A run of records
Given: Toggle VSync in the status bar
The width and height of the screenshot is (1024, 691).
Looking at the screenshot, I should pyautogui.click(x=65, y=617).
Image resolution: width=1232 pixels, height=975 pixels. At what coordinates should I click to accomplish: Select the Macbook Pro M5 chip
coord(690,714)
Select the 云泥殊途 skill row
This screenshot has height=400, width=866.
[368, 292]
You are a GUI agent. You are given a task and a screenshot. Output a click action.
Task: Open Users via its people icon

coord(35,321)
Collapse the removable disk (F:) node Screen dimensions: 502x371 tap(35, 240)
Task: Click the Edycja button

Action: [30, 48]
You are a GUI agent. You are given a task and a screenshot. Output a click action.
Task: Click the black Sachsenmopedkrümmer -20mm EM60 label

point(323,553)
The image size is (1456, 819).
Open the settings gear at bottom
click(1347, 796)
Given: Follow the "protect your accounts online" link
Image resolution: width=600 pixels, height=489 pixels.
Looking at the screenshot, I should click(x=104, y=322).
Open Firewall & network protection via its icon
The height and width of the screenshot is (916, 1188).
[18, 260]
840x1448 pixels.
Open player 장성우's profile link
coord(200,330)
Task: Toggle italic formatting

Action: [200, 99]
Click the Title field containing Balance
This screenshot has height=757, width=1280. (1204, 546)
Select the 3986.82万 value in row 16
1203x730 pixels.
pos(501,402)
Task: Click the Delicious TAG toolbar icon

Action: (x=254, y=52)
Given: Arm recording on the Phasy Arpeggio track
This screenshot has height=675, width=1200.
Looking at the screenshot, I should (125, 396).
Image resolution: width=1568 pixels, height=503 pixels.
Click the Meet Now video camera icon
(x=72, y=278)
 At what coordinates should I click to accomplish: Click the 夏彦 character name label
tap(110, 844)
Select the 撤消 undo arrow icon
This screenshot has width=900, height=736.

▶ To do
Rewrite the material above, swapping every "icon" for "symbol" and keeping everything else the same.

▶ Answer to this exercise
Given: Toggle VSync in the status bar
The width and height of the screenshot is (1024, 691).
Looking at the screenshot, I should pyautogui.click(x=65, y=617).
Image resolution: width=1232 pixels, height=975 pixels. At what coordinates should I click to accomplish: Select the Macbook Pro M5 chip
coord(690,714)
Select the 云泥殊途 skill row
This screenshot has height=400, width=866.
[368, 292]
You are a GUI agent. You are given a task and a screenshot. Output a click action.
Task: Open Users via its people symbol

coord(35,321)
Collapse the removable disk (F:) node Screen dimensions: 502x371 tap(35, 240)
Task: Click the Edycja button

Action: [30, 48]
You are a GUI agent. You are given a task and a screenshot. Output a click action.
Task: Click the black Sachsenmopedkrümmer -20mm EM60 label

point(323,553)
The image size is (1456, 819).
Open the settings gear at bottom
click(1347, 796)
Given: Follow the "protect your accounts online" link
Image resolution: width=600 pixels, height=489 pixels.
Looking at the screenshot, I should click(x=104, y=322).
Open Firewall & network protection via its symbol
The height and width of the screenshot is (916, 1188).
[18, 260]
840x1448 pixels.
Open player 장성우's profile link
coord(200,330)
Task: Toggle italic formatting

Action: [200, 99]
Click the Title field containing Balance
This screenshot has height=757, width=1280. (1204, 546)
Select the 3986.82万 value in row 16
1203x730 pixels.
pos(501,402)
Task: Click the Delicious TAG toolbar symbol

Action: (x=254, y=52)
Given: Arm recording on the Phasy Arpeggio track
This screenshot has height=675, width=1200.
Looking at the screenshot, I should (125, 396).
Image resolution: width=1568 pixels, height=503 pixels.
Click the Meet Now video camera symbol
(x=72, y=278)
 At what coordinates should I click to accomplish: Click the 夏彦 character name label
tap(110, 844)
Select the 撤消 undo arrow symbol
This screenshot has width=900, height=736.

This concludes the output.